Category: Pick-ups 
Price Range: No data available
Hard-working, huge load bed, spacious cabin, scads of equipment, plenty of power, good value.
Too vast for some, awful turning circle, not as tight to drive as rivals.
Best for space, power, presence and equipment, but the Mitsubishi L200 is more wieldy and better to drive.

On one hand the Nissan Navara is a traditional pick-up with a one-tonne payload and crude truck underpinnings, but on the other it it's a serious SUV rival.
In the current pick-up boom, the Navara has overtaken the formerly dominant Mitsubishi L200 thanks to its Detroit-inspired looks (it's actually based on Nissan's full-size US truck, the Titan), superlative equipment levels and generous space.
Nine out of 10 Navaras sold are double cabs and of them half are the top-spec Aventura.

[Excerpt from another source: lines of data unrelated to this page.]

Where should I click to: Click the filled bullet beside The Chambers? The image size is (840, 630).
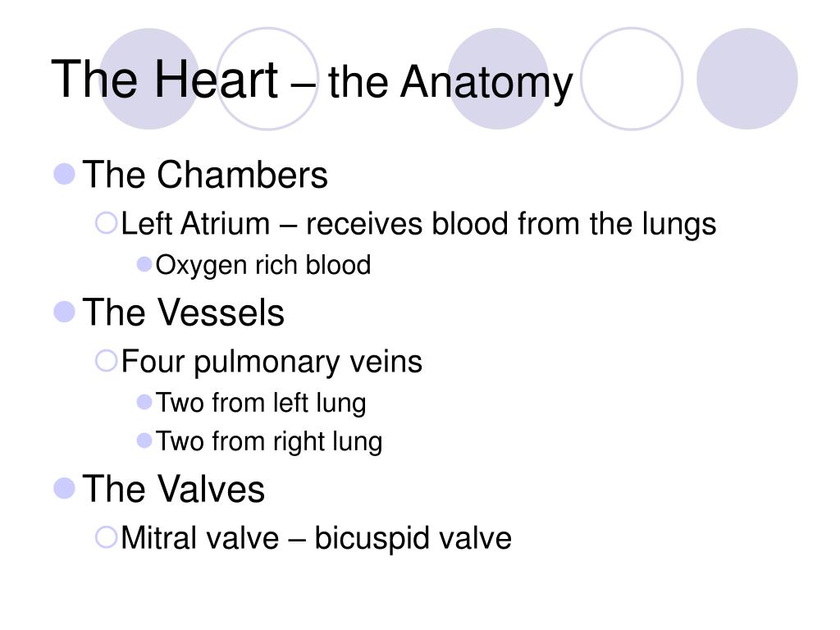[64, 174]
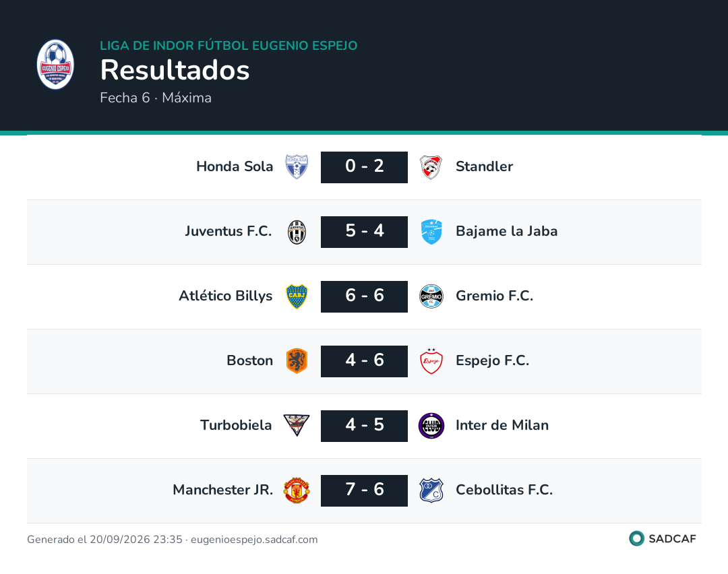Click the Gremio F.C. round badge
The image size is (728, 574).
click(x=431, y=296)
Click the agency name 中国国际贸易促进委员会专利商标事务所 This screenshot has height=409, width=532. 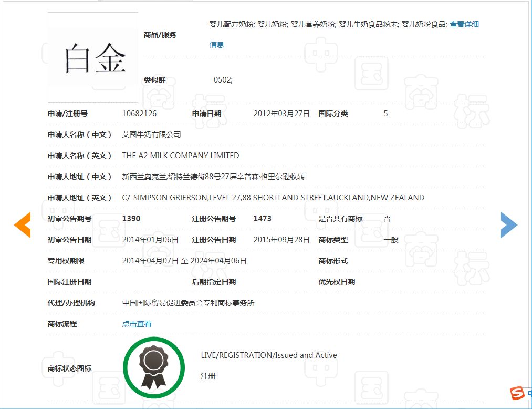click(x=188, y=303)
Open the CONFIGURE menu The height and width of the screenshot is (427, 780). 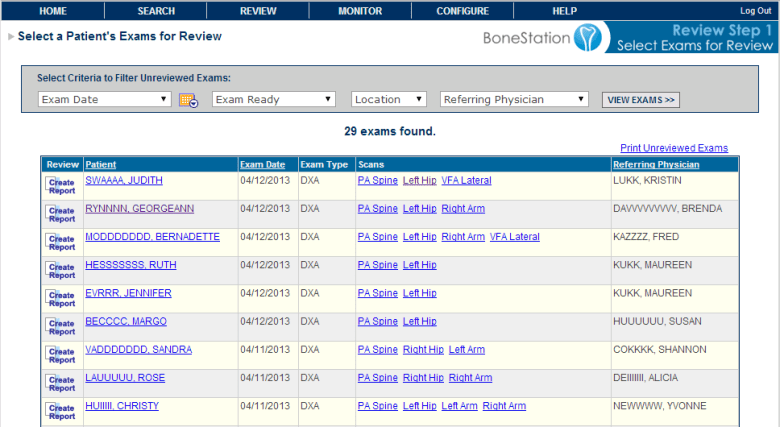[462, 11]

Laden with standard leather, sat nav, Bluetooth hands-free phone connection, automatic lights, rain-sensing windscreen wipers and cruise control, this is one commercial that demands not to be typecast as such.
Powered by the same 2.5-litre common-rail diesel as sits in the closely related Pathfinder SUV, the Navara was launched in August 2005 but is still subject to waiting lists at the dealers.
New changes for the 2007 model year include Euro4 tweaks to the diesel that actually cut power from 172bhp to 169bhp, meaning it now has to share the title of most powerful pick-up with the Toyota Hilux 3.0.